▶ _Penggalan dokumen_
============
DEMOCRAZY.ID - Beberapa kali orang jahat berkonspirasi untuk mencuri Jasad Rasulullah SAW namun setiap usaha tersebut gagal dan pelakunya berakhir tragis.
Di antaranya, kisah tersebut mengisahkan tentang dua usaha seorang penguasa Syi’ah Ismailiyah bernama al-Abidi, bergelar al-Hakim bi Amrillah, raja dari dinasti Fatimiyah yang memerintah Mesir dari tahun 996 hingga 1021 M.
Ad-Dzahabi dalam Siyar A’lam an-Nubala (15/174) menyatakan bahwa Al-Abidi, sosok diktator, berdarah dingin dan jahat dari firaun pada masanya, memerintahkan para sahabatnya untuk menghina dan mengeluarkan perintah tertulis di masjid-masjid dan di jalan-jalan kota.
Dikisahkan as-Samhudi dalam Wafa al-Fawa (2/652), bahwa para zindiq antek penguasa Mesir al-Abidi berambisi memindahkan jenazah Nabi Muhammad SAW dari Madinah ke Mesir.
Pembisik jahat itu pun mengklaim konspirasi ini akan melanggengkan kekuasaannya dan akan dibantu penuh tentara dan rakyat.Al-Abidi pun mengiyakan.
Dia siapkan tempat khusus dan menyediakan pendanaan yang fantastis agar misinya berhasil. Dia mengirim sosok penggali makam Nabi Muhammad SAW bernama Abu Al-Futuh.
Singkat kata, begitu sampai di Madinah, umat Muslim di sana sudah mengetahui kabar rencana itu.
Lalu ada seorang qari bernama az-Zalbani menggerakkan ‘emosi’ umat Muslim dengan membaca surat at-Taubah ayat 12 dan 13.
Massa yang saat itu berkumpul di Masjid Nabawi ricuh, nyaris membunuh Abu Al-Futuh dan beberapa tentara yang ikut bersamanya.
Seakan tak takut dengan situasi genting seperti itu, Abu al-Futuh malah berseloroh, “Allah lebih saya takut, demi Allah jika penguasa (Madinah) ini mampu mencabut nyawa, aku tak akan ganggu tempat ini.”
Tiba-tiba-dia mengalami sesak nafas, dan nyaris tak bisa bernafas.
Ketika hari menjelang sore, Allah SWT mengirim angin yang sangat kencang, saking kencangnya nyaris saja bumi bergunjang, sampai-sampai unta dan kuda pun terangkat seperti terangkatnya bola di atas tanah.
============
▶ _Data yang ditampilkan_

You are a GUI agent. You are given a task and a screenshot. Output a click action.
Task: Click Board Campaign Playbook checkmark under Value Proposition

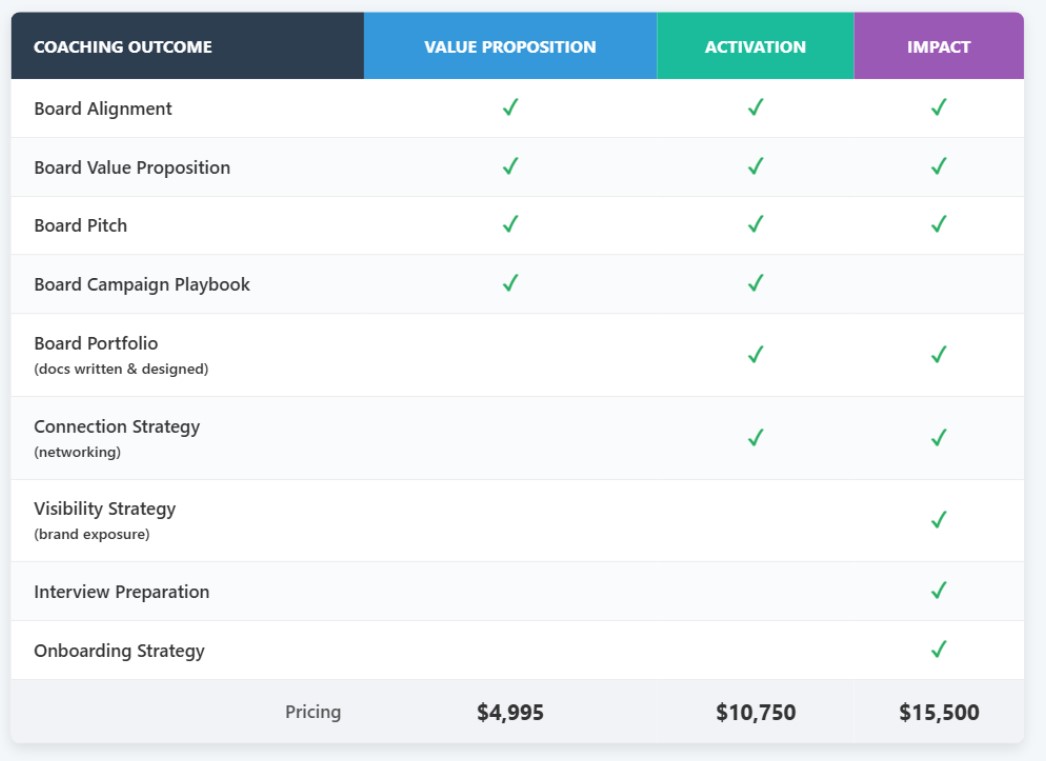click(510, 284)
============
▶ _Tugas_
Tuliskan lanjutan kisah tentang upaya mencuri jasad Rasulullah SAW di atas, dimulai setelah kalimat terakhirnya.

▶ _Jawaban berikut_
Kejadian tiba-tiba ini pun mengakibatkan banyak orang meninggal termasuk tentara yang menyertai Abu al-Futuh.
Di saat seperti inilah, dadanya kembali bisa bernapas, dan dia pun ketakutan dan kembali ke al-Abidi dengan tangan hampa.
Apakah al-Abidi menyerah? Ternyata tidak. Seakan tidak kapok, dia mengulangi rencana busuknya itu. Dia kembali mengirimkan tukang gali untuk menggali makam Rasulullah SAW.
Ketika si penggali tersebut hendak melancarkan misi jahatnya di dekat Masjid Nabawi dan mengeduk tanah hingga sampai ke Makam Nabi Muhammad SAW, tiba-tiba mereka melihat cahaya dan mendengar teriakan suara berteriak, “Makam Nabi kalian digali.”
Spontan, umat Muslim yang berada di area itu bergegas memeriksa dan menangkap para pelaku dan sebagai hukumannya mereka pun dibunuh.
Lantas bagaimana nasib al-Abidi sendiri? Dalam banyak riwayat disebutkan dia dibunuh karena konspirasi intrik dari internal kerajaan.
Dia dibunuh ketika sedang berjalan dengan keledainya malam hari di Bukit Muqatham untuk bersemedi seperti kebiasaannya, tetapi tak pernah kembali.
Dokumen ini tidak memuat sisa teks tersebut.